Response Times, The Exponential Distribution and Poisson Processes
I’m currently reading Luce’s “Response Times”. If you don’t know anything about response times, they are very easily defined: a response time is the length of time it takes a person to respond to a simple request, measured from the moment when the request is made to the moment when the person’s response is recorded. In principle, you can measure response times when asking people to indicate that they’ve heard a tone as easily as you can measure them when you’ve asked people to solve a problem in calculus. In practice, response times are most easily analyzed when the task a person is performing is so short that the person completing it can usually be assumed not to be performing other tasks simultaneously.
To convince non-psychologists that response times are a quantity worth measuring, I’ll give an example from my own work that I suspect is widely generalizable. I consistently find that the quality of data I can extract from Mechanical Turk HIT’s grows considerably if I simply weight each person’s responses by a function of their time to complete the HIT. For one recent task, the histogram of task completion times looked like the following:
As you can obviously see, there are two noticeable clusters of participants for this HIT: a substantial chunk who spent shockingly little time on the task and a large majority of people who spent a longer and more variable period of time performing the task. In this case, completely excluding those who completed this specific task within ten seconds improved the results of my later analyses considerably at virtually no cost to myself. Other approaches, like using k-means clustering, mixture modeling or simple quantile cut-offs, can be equally useful. In general, response times are a useful proxy for the amount of effort a person puts into a task.
Hopefully that example convinces you that reaction times are worth studying carefully. If you’re interested, I strongly recommend Luce’s book as an introduction to the use of response times to infer information about the mental state of specific human beings and about the global architecture of the human mind in general. It’s quite long, so many people would probably gain the most from only reading the first few chapters.
In the rest of this post, I’m going to discuss a detail about the measurement of response times that I found particularly beautiful and insightful. Specifically, I was struck by a point that Luce raises in the second chapter of his book: the proper measurement of response times requires the use of an experimental design that employs the exponential distribution to produce a Poisson process of stimuli. That’s probably opaque to most readers, so let me unpack it:
- Our Objective: We want to estimate the speed with which a normal person can respond to a stimulus.

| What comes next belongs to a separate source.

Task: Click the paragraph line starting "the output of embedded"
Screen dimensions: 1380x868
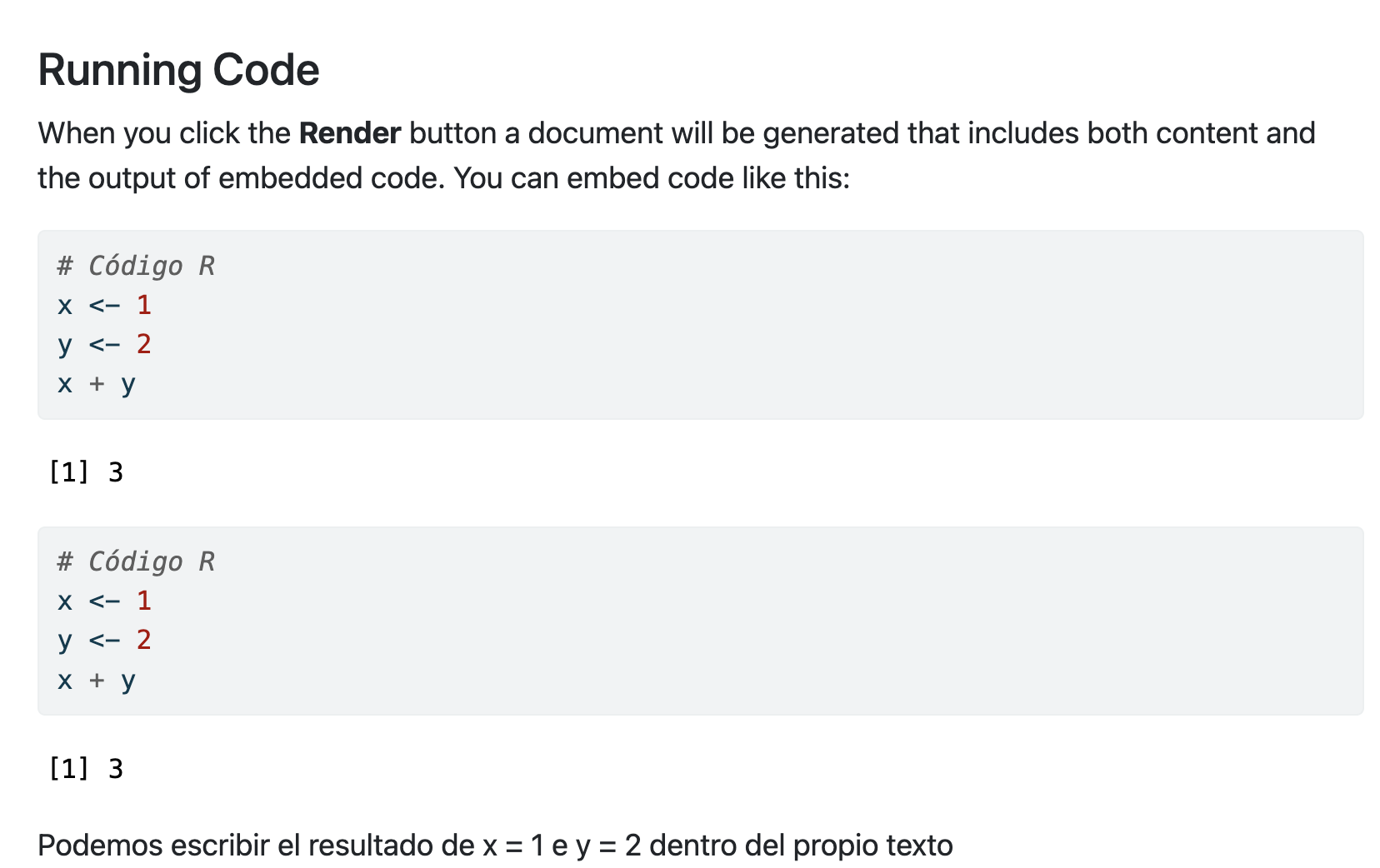Action: coord(443,178)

- Our High-Level Method: We present subjects with a train of simple sensory stimuli, like 10 dB tones, and ask them to respond as quickly as possible to each by pressing a button. We record the time from the onset of the tone to the moment when they press the button.

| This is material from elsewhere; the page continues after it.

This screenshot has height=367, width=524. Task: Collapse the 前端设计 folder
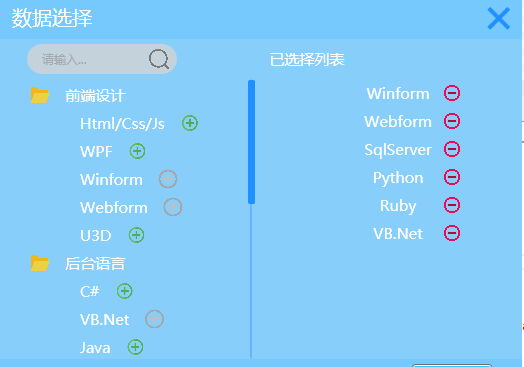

- Our Challenge: The length of time before a stimulus is presented must be randomly distributed, so that subjects cannot adopt a fixed strategy for timing their responses. More importantly, we must insure that the mere act of waiting for a stimulus is not itself informative: the subject should not be able to notice that the arrival of a stimulus is becoming progressively more or less likely as the time they’ve been waiting grows. This means that a naive sampling distribution for waiting times before presenting a stimulus, like the uniform distribution, is simply not acceptable.

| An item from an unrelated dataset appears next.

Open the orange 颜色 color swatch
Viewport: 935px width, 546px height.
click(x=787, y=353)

- Our Solution: We calculate a measure of the informativeness of each moment of waiting: the measure we use is called the hazard rate and can be calculated for any probability distribution. Using this metric of informativeness, we simply need to find a probability distribution that has a constant hazard rate. The distribution we arrive at is the exponential distribution. A train of stimuli separated by exponentially distributed waiting periods is called a Poisson process. It allows us to treat all of the instants within a single trial’s waiting period as comparable.
For me, this was a revelatory example that finally made the exponential distribution’s relevance clear. Understanding this point made me understood intuitively, rather than simply algebraically, why Luce says this in the first chapter:
[We] see that the answer is […] the exponential distribution. This may come as a bit of a surprise since, after all, the largest value of the exponential value is at 0 – instantaneous repetition – which must tend to produce clustering if the process is repeated in time. This is, indeed, the case, as can either be seen, as in Figure 1.3, or heard if such a process is made audible in time – it seems to sputter. To neither the eye nor the ear does it seem uniform in time, but that is an illusion, confusing what one sees or hears with the underlying rate of these events. The tendency for the event to occur is constant. Such a process is called Poisson – more of it in Chapters 4 and 9. It is the basic concept of constant randomness in time – that is, the unbounded, ordered analogue of a uniform density on a finite, unordered interval.